When I was with a girl, say Rita Castro, who used to share her homework with me, I was always careful to close my mouth after I had said something. I thought it was impolite to let your mouth hang open. Who wanted to look at a tongue, or crooked teeth? I was also scared that a gnat might fly into my mouth and I would choke and throw up just as some good-looking girls came into the library. After that, I would have to hang out with Cesar, who spent his recess near the backstop with three fat boys.
I began to think that mother was right when she said good manners were important. I began to say “yes,” not “uh-huh,” and began to walk, not run when someone called. When my aunts kissed me on the cheek, I didn't turn away and make a sour face. When my uncles after a drinking binge dropped on the front lawn, I no longer rained flakes of grass on their heads. Instead, I peeled an orange and listened to them mumble about their lives.
One afternoon my friend Scott and I got it into our heads that girls liked having their pictures taken. With a borrowed camera, we went downtown. We didn't have film, but we thought we looked pretty smart kneeling, one eye squinted, before a rose bush and snapping the shutter a hundred times
. Rose bushes were one thing, girls another. When we clicked the camera at them, they hid their faces in sweaters, giggled, and ran. We enjoyed seeing them run, skirts jumping above their knees.
One time we ran after them, laughing with our mouths open. Then they stopped, and we freaked out. We had to say something, and I was so scared, so shy, that I blurted out that my pants cost $7.95. Red climbed to my face, and I ran away, thinking that maybe that's how Cesar felt when eggs exploded from his mouth.
Neither Scott nor I were good at math. The girls knew this, and fanned themselves with their B+ quizzes. I was good at geography, though. Mr. Johnson pointed to a map of Africa and baffled everyone by saying that the Nile flowed northward. It looked impossible because, according to the map, the river flowed up, and every other river in the world flowed down.
“Water can't do that,” a girl remarked. Some boys shook their heads.

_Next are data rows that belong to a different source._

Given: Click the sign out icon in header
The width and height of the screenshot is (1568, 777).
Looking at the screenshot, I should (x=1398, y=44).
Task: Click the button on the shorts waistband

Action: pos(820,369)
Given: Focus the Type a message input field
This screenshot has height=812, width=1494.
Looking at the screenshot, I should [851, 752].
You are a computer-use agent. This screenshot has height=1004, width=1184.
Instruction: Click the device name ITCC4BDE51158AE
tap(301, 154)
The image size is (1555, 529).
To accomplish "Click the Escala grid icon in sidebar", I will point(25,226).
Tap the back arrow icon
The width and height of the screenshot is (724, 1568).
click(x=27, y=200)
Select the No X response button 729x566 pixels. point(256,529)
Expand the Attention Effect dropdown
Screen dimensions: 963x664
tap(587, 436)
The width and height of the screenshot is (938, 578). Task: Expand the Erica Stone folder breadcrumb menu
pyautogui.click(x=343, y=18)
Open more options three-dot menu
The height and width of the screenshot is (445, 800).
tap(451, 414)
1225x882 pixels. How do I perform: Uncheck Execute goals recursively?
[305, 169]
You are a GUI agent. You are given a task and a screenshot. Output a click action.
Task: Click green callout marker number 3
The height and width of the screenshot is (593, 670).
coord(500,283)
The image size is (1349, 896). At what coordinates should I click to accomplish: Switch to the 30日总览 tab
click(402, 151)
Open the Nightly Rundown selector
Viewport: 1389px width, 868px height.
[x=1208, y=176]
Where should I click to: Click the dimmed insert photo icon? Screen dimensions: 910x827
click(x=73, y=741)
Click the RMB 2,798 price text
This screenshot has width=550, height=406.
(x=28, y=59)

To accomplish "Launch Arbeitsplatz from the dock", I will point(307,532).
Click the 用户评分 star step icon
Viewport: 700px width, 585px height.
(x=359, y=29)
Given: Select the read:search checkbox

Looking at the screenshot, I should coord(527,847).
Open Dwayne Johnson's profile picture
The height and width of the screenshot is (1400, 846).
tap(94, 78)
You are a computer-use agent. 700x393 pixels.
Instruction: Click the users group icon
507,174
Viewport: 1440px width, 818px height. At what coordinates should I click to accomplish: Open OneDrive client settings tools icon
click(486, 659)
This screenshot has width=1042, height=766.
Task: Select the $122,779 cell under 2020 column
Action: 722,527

I raised a hand and explained that Africa was mostly rocks and sand and what looked like a flat surface on the map was really mountains. Of course, when I said this, my posture was straight and my hands were folded coolly on the desk. The teacher, Mr. Johnson, wiped his hands clean of chalk dust and smiled.
I was happy after figuring out the Nile River, and during lunch, Scott and I walked around the schoolyard taking pictures. We clicked some pigeons eating toast. We clicked a bicycle seat puddled with rain. The clouds, pulled thin above the trees, seemed interesting as well.
When three girls started following us, we pretended not to notice them. We busied our faces with deep thoughts and clicked a backstop scrawled with orange graffiti. The girls watched us a while, then left. We didn't see them again, up close that is, until we were at a ninth-grade dance. The one with piled hair now had short hair like a boy's. She and I danced and drank punch thick with round ice cubes. Toward the end of the evening we escaped to the parking lot. A sweep of headlights lit up her eyes. I kissed her and left moisture on her neck. She kissed me back, and told me about her family and her runaway brother. Her father was red-faced from welding, and her mother jittery from flailing her hands on a stenograph machine.